Communiqué de presse
Hier dans QR le débat sur la RTBF, le Ministre de l’Emploi David Clarinval (MR) a indiqué que les aidants-proches pourraient prolonger d’un an leur statut. La Ligue des familles alerte : cela ne constitue aucunement une réponse aux situations qui ont fait l’actualité ces dernières semaines. Les parents d’enfants en situation de handicap resteront malheureusement bien exclus du chômage.
Sur le plateau de QR hier, le Ministre Clarinval a eu ces mots : « Les aidants-proches, c’est une question qui nous touche beaucoup et personnellement je connais des situations fort proches de moi donc soyez bien conscient que c’est quelque chose qui ne nous échappe pas et sur lequel on est vraiment bien conscient. Dans la réforme actuelle, il est prévu que celles et ceux qui ont le statut d’aidant proche peuvent le prolonger jusqu’à un an et j’invite les gens à le faire ».
Plus tard, alors que le journaliste Sacha Daout l’interrogeait sur le risque de perte de revenus des aidants-proches (« Vous ne pouvez pas garantir à ce qu’ils ne soient pas victimes ? »), le ministre a dû répondre « non », puis il a fini par dire qu’il leur restait les CPAS, ce qui les ferait dégringoler dans la pauvreté. Le revenu du CPAS n’est pas accessible à tous les exclus du chômage (la grande majorité des cohabitants n’y ont pas droit), et ceux qui y ont accès voient leurs revenus chuter par rapport à ceux qu’ils avaient au chômage, alors que ceux-ci les maintiennent déjà pour la plupart sous le seuil de pauvreté.
Ce n’est pas un statut d’aidant proche que le ministre prolonge, mais une dispense de recherche d’emploi, qui ne fonctionne absolument pas
En réalité, comme l’a signalé Madeleine Guyot, Directrice générale de la Ligue des familles, sur le plateau, il n’existe pas de statut d’aidant-proche pour les personnes au chômage qui doivent s’occuper d’un proche gravement malade ou en situation de handicap. Il existe seulement une dispense temporaire de recherche d’emploi. C’est à cette dispense que le Ministre fait référence. Et celle-ci est si peu adaptée aux besoins des familles que pour la Belgique entière, moins de 50 parents d’enfants en situation de handicap l’activent annuellement (chiffres 2024 de l'ONEm, communiqués à Aidants Proches ASBL). Cette dispense est horriblement mal conçue, restrictive et limitée. Elle ne peut être ouverte que durant 48 mois au plus sur une carrière – un temps relativement court pour élever un enfant en situation de handicap. Elle n’est pas accessible aux aidants-proches d’un conjoint ou d’un parent en situation de handicap. Le handicap doit être tout particulièrement lourd (66% au moins) pour pouvoir activer la dispense. Et surtout : activer cette dispense fait très lourdement chuter les revenus mensuels : les personnes concernées passent de leurs allocations de chômage à… 390€ par mois.

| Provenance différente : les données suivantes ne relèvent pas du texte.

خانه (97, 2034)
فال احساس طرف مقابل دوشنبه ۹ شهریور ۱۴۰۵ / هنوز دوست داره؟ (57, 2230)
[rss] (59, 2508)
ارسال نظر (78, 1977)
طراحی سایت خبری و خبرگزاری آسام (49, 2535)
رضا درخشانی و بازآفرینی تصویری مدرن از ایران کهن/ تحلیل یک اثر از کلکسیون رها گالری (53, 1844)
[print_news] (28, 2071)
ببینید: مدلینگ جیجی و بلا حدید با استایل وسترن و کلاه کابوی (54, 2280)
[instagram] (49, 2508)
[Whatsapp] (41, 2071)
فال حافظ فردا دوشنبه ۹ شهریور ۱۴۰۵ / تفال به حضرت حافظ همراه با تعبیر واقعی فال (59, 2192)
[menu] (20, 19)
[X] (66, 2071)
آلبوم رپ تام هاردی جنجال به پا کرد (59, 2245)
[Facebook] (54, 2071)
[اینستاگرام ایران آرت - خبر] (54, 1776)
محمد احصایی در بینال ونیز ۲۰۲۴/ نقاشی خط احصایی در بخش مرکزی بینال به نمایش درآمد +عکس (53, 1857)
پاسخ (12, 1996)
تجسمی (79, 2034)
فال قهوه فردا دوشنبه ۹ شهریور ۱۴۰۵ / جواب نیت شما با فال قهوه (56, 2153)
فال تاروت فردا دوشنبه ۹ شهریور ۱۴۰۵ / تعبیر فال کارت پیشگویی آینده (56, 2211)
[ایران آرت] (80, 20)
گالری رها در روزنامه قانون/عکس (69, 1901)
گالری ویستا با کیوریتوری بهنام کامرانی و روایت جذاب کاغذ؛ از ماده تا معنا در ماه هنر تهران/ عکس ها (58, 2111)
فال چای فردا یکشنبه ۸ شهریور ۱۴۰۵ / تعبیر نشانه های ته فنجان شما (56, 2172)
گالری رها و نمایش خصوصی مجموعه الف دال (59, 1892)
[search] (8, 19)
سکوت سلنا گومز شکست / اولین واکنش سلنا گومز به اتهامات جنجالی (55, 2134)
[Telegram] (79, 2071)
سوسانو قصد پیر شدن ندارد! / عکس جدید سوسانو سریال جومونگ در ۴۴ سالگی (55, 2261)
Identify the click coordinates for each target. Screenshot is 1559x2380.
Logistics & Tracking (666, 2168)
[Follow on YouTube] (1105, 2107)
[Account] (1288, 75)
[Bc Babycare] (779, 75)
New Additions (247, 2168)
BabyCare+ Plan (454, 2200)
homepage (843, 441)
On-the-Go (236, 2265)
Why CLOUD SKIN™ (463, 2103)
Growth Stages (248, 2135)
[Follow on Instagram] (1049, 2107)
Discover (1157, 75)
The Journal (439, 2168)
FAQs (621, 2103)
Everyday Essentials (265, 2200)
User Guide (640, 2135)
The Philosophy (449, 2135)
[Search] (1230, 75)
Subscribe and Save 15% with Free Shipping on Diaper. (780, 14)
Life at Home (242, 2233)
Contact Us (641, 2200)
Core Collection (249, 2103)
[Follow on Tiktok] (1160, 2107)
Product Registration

Leurs revenus sont divisés par deux à presque cinq selon les cas !
Les parents qui suivraient le conseil du Ministre perdraient encore plus de revenus
Si les parents d’enfants en situation de handicap suivaient les conseils du Ministre Clarinval et demandaient la dispense de recherche d’emploi, ils obtiendraient un revenu largement diminué par rapport à leur situation actuelle, et pour certains, encore plus bas qu’au CPAS. Ainsi, si une maman solo d’un enfant en situation de handicap lourd suivait les consignes données par le ministre (demander la dispense), elle perdrait… 1386€ par mois par rapport à ce qu’elle aurait en étant exclue du chômage et renvoyée au CPAS.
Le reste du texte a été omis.